Problem to work on: Give back the entries exactly as they read, leaving each image out.

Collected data
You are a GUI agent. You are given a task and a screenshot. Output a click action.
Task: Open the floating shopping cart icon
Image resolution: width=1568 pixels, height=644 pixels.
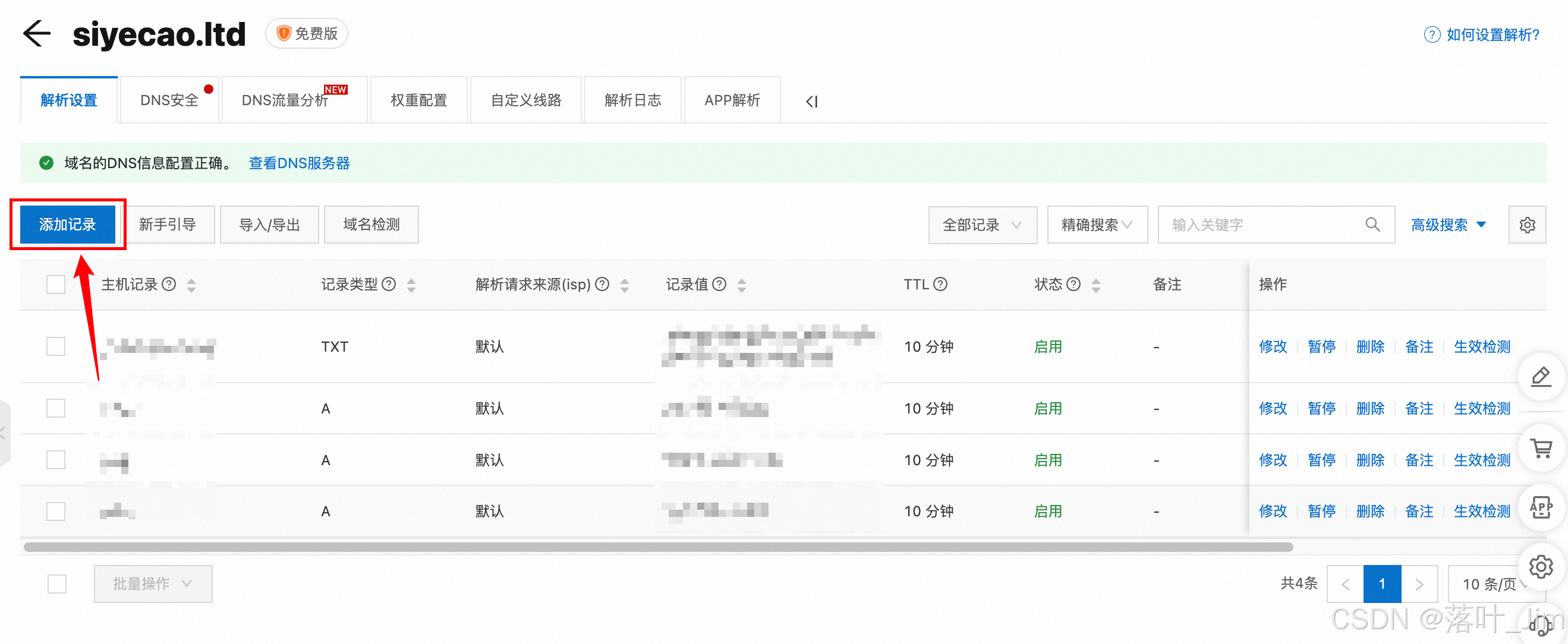pos(1540,449)
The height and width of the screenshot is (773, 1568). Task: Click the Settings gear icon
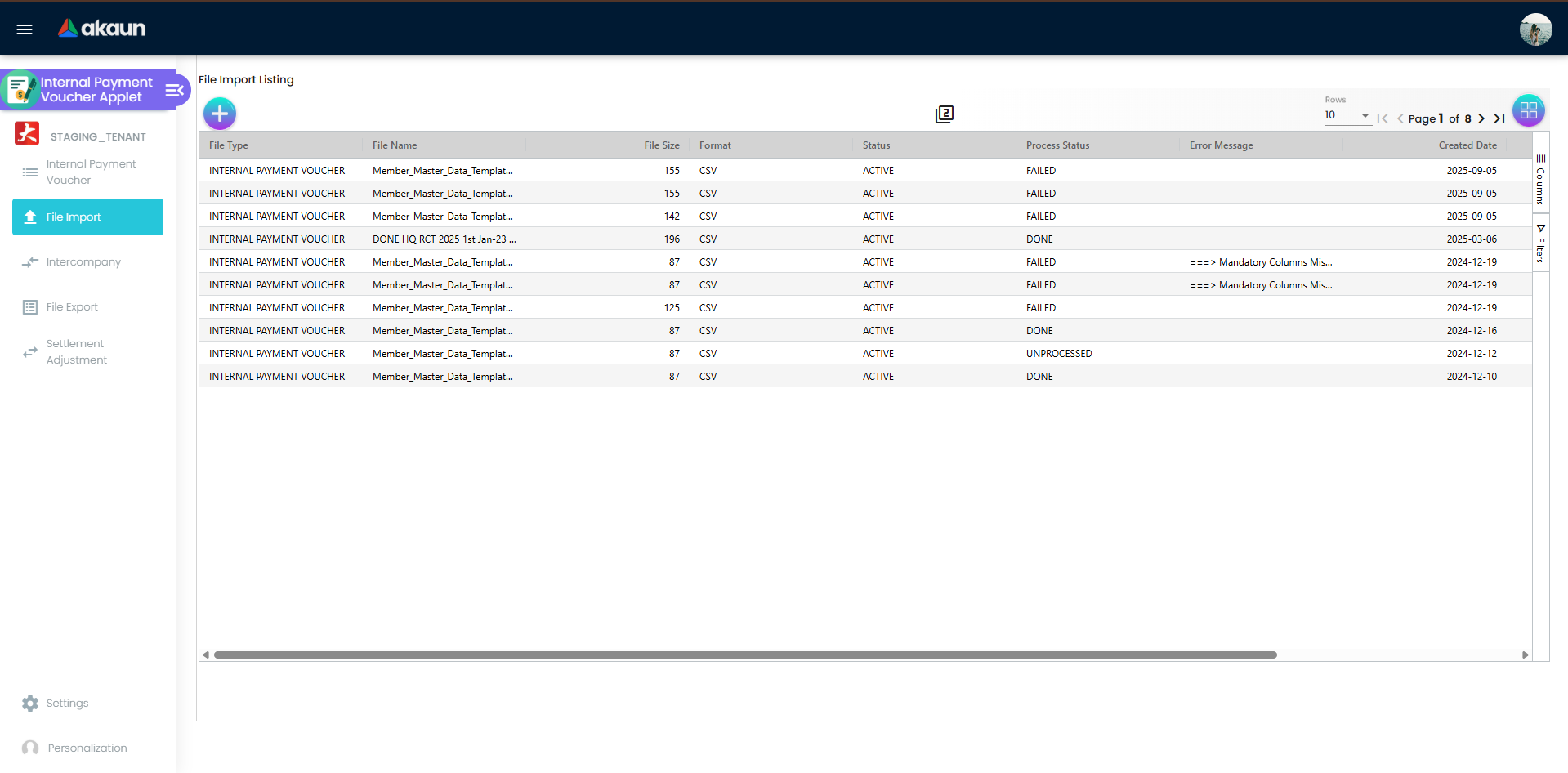[30, 703]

Response for this exercise:
You are a GUI agent. You are given a task and a screenshot. Output a click action.
Task: Open the floating shopping cart icon
Image resolution: width=1568 pixels, height=644 pixels.
pos(1540,449)
The height and width of the screenshot is (773, 1568). Task: Click the Settings gear icon
[30, 703]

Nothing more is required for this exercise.